In both Tart Lumber Co. v. Drewer Development Corp. and Addington-Beaman Lumber Co. v. Roberson Builders, Inc., the trial courts erroneously found that the accounts did not constitute running accounts amounting to continuing contracts, and hence incorrectly ruled on the time limitation for the filing of liens. Accordingly, we will reverse the judgment of the trial courts in those two cases, and remand the cases for a determination of the amount of the liens as filed under continuing contracts for each parcel.
Record No. 951470 —Affirmed.
Record No. 952238 —Reversed and remanded.
Record No. 960615 —Reversed and remanded.
JUSTICE COMPTON concurs in result.
 In addition to the original contractors and materialmen, each suit involved subsequent purchasers of the subject properties and their lenders. For the purposes of this opinion, we will limit our discussion to the relevant transactions between the original parties, since these transactions formed the basis for the mechanic’s liens at issue.
 Parties on both sides of these disputes use the term “open account” to refer to the relationship between the materialmen and the contractors, though apparently subscribing to different interpretations of that relationship. The term “open account” can be applied generally to any unsecured line of credit. Black’s Law Dictionary 1090 (6th ed. 1991). For the purposes of this opinion, we will use the term “open account” to refer to a revolving line of credit based upon a credit application, but for which there is no obligation on either party to buy or sell materials for specific projects.
 The term “running account,” like “open account,” has broad application to various forms of revolving credit. Black’s Law Dictionary 1333 (6th ed. 1991). As used generally in our opinions, however, the term has a more limited meaning when applied to the relationship between materialmen and contractors where materials identifiable to specific projects are supplied under a continuing contract.

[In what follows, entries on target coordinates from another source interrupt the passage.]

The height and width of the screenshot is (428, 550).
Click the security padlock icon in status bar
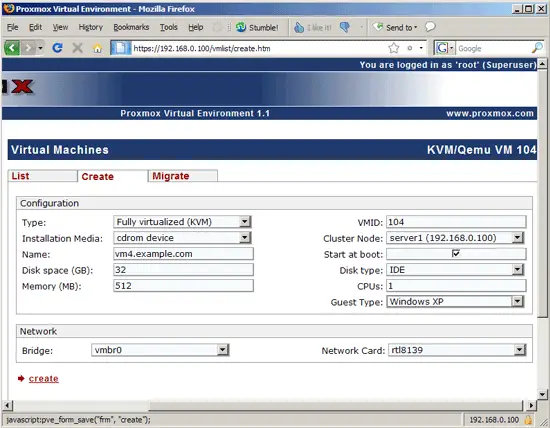pos(528,419)
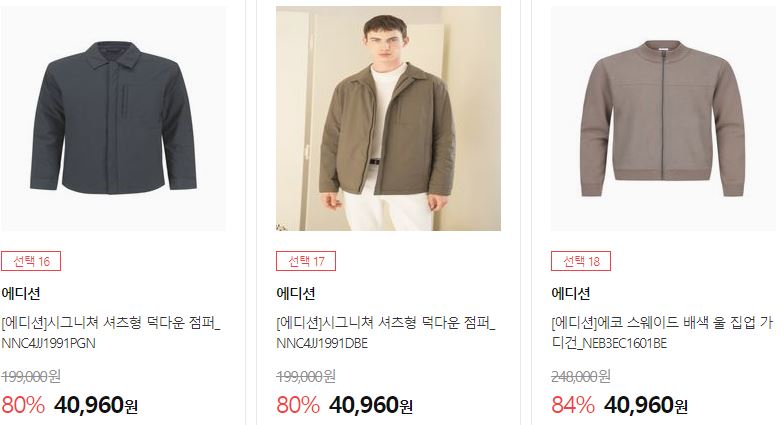Click the struck-through 248,000원 original price
Image resolution: width=782 pixels, height=425 pixels.
click(581, 376)
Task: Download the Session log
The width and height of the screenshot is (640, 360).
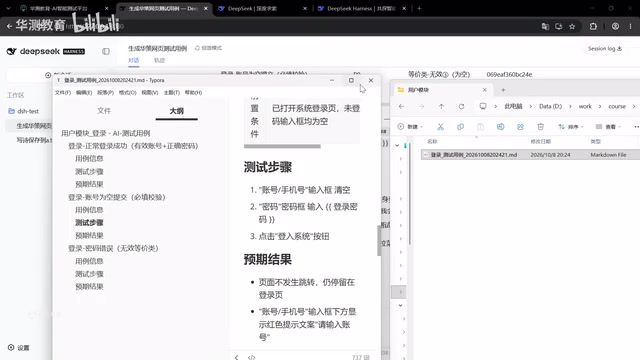Action: [x=604, y=48]
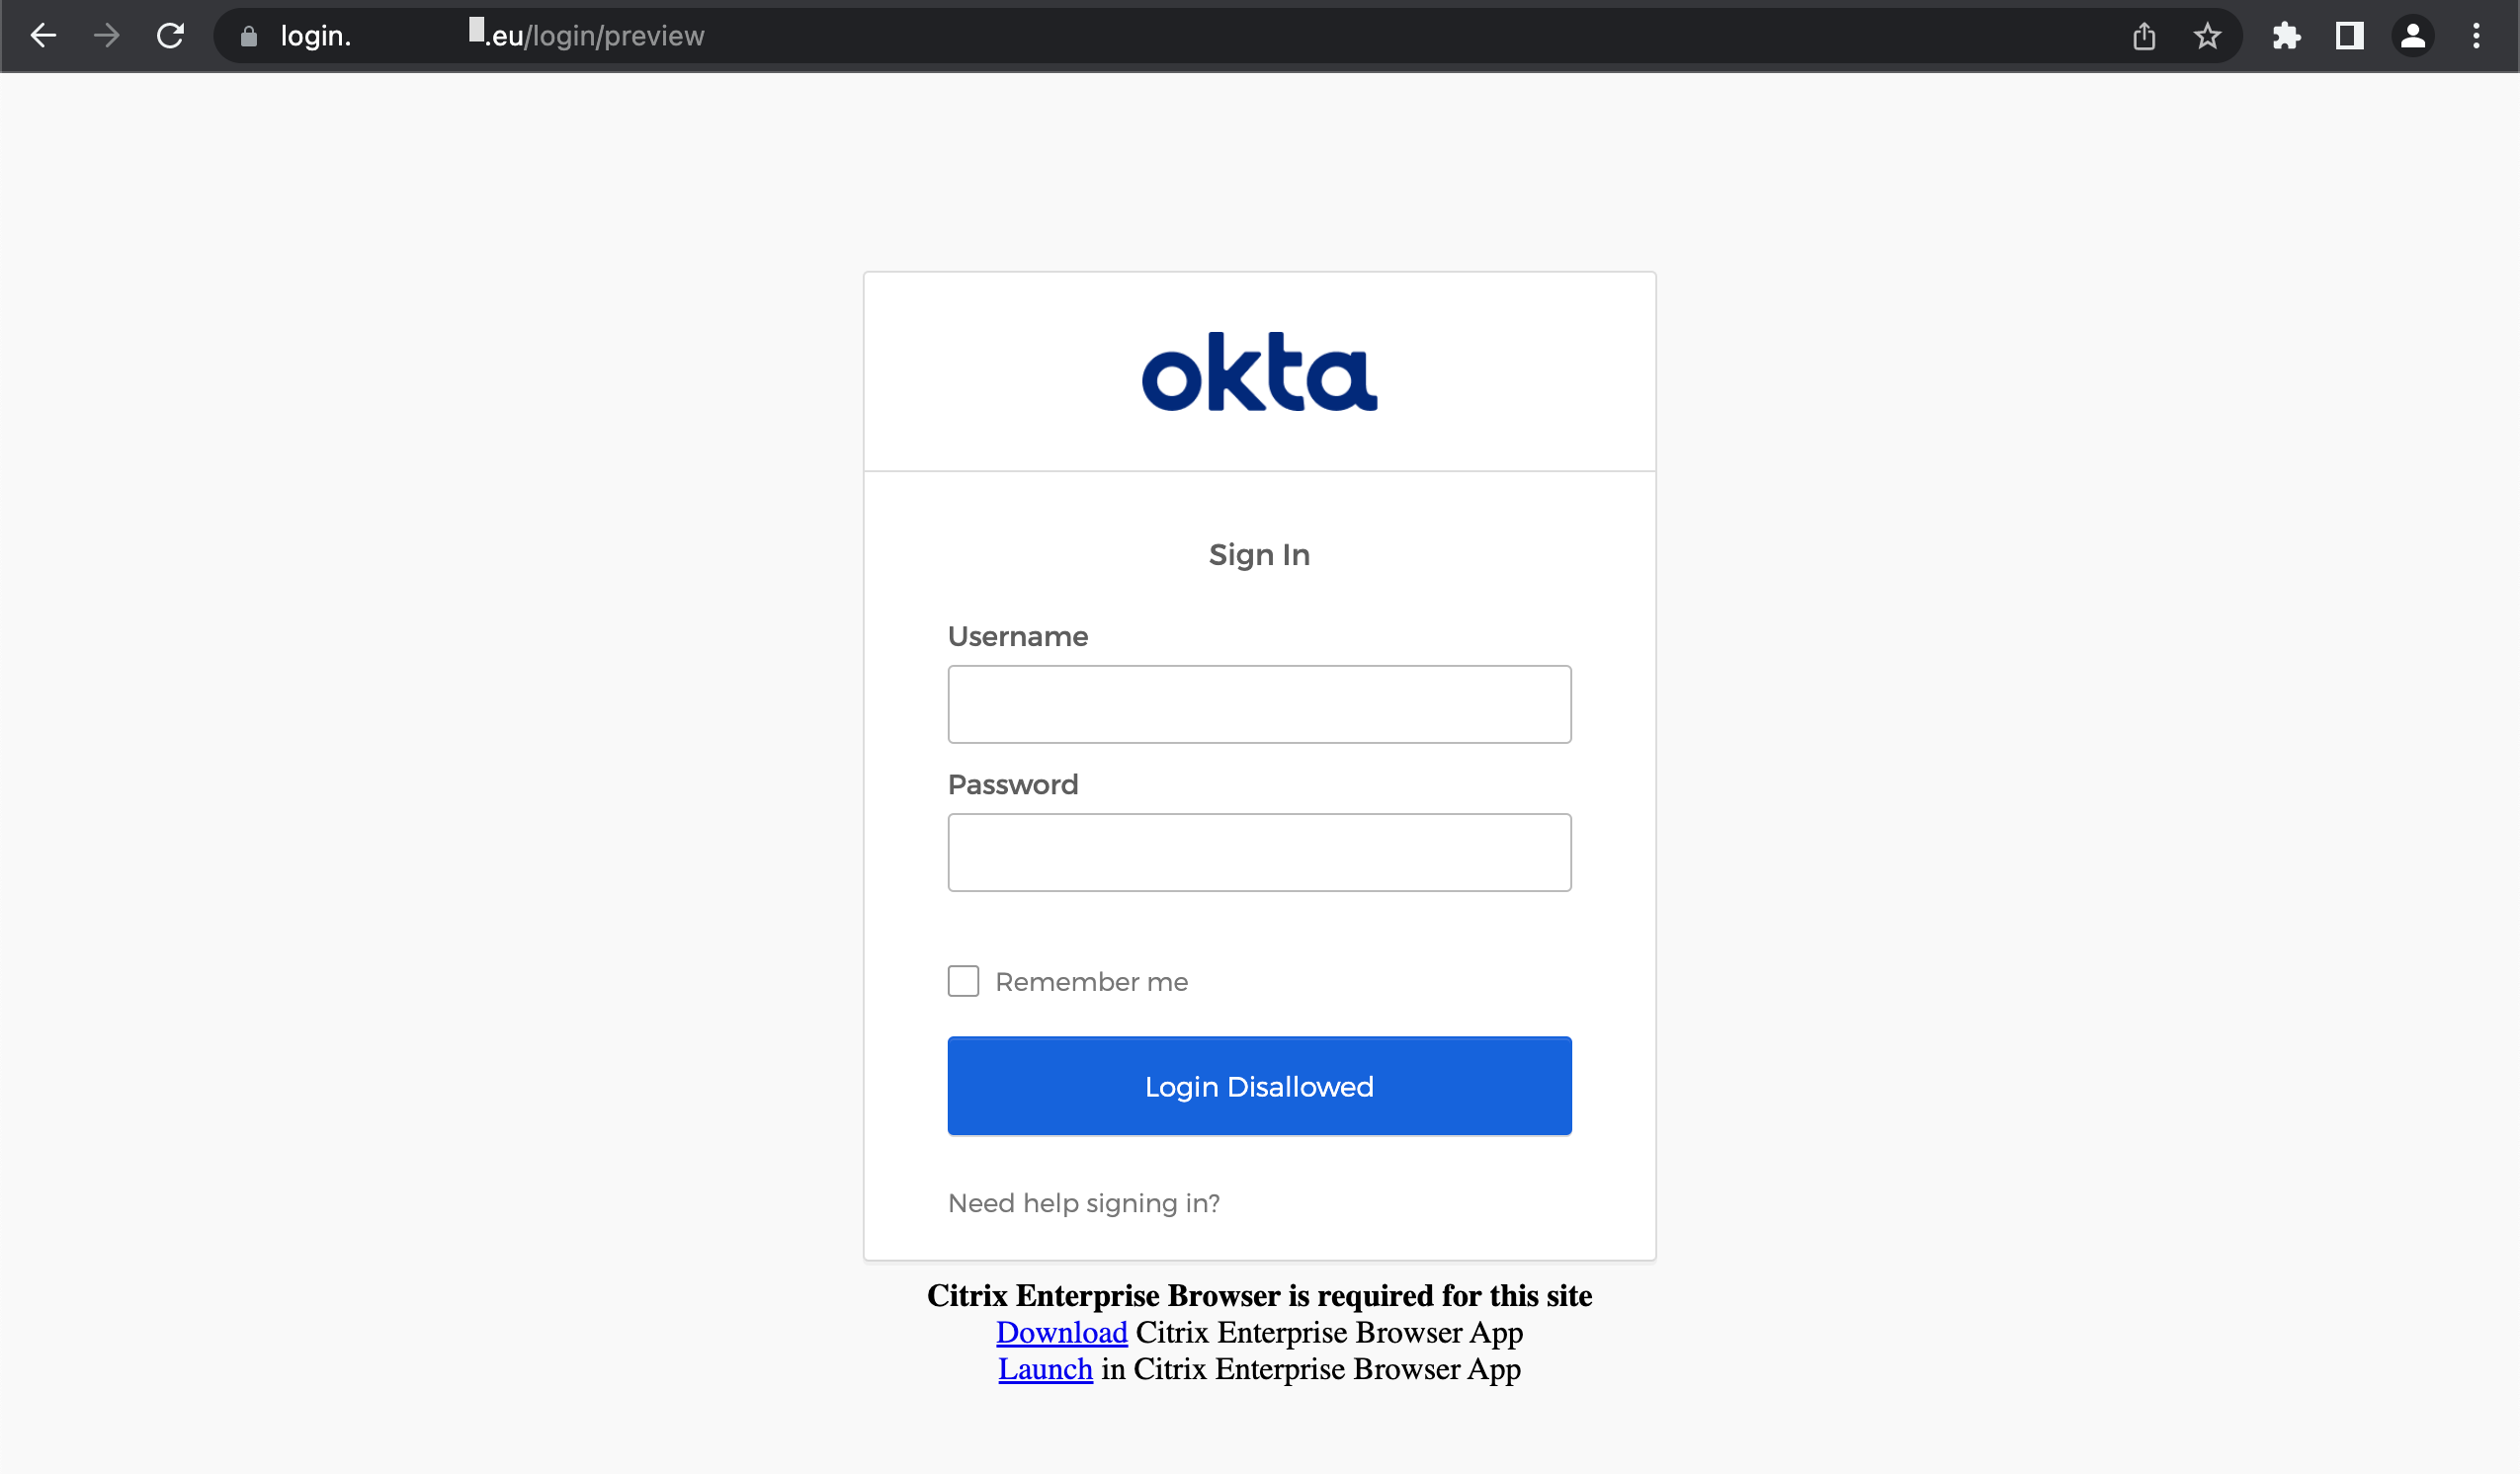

See, e.g., Southern Materials Co. v. Marks, 196 Va. 295, 297, 83 S.E.2d 353, 355 (1954). Accordingly, we have selected this term to distinguish the materialmen’s assertions concerning their relationships with the contractors from the “open account” relationship described by the contractors.
 In Sergeant v. Derby, 87 Va. 206, 12 S.E. 402 (1890), we held that a single contract for a specific amount for construction materials for two separate houses provided a sufficient foundation for a mechanic’s lien on both houses. There, we were not required to determine whether multiple deliveries of materials identified to a specific construction project constitute individual separate contracts. Also, in Addington-Beaman Lumber Co. v. Lincoln Savings and Loan Assoc. 241 Va. 436, 403 S.E.2d 688 (1991)(hereinafter referenced as Lincoln to avoid confusion with the present appeal involving Addington-Beaman), a case involving an open account for construction materials, we held that where there is a series of individual but related transactions identified to specific lots benefited by the materials, the materialman is required to apportion the costs of the materials in the memoranda of mechanic’s liens to specific lots. Neither of these cases addresses the specific issue of the present appeals by distinguishing a running account amounting to a single continuing contract from a general open account amounting to multiple contracts.
 In certain instances, Tart supplied material to Drewer without referencing specific parcels, and these materials were billed as part of the combined statements sent to Drewer. However, Tart excluded the charges for these materials when filing its liens.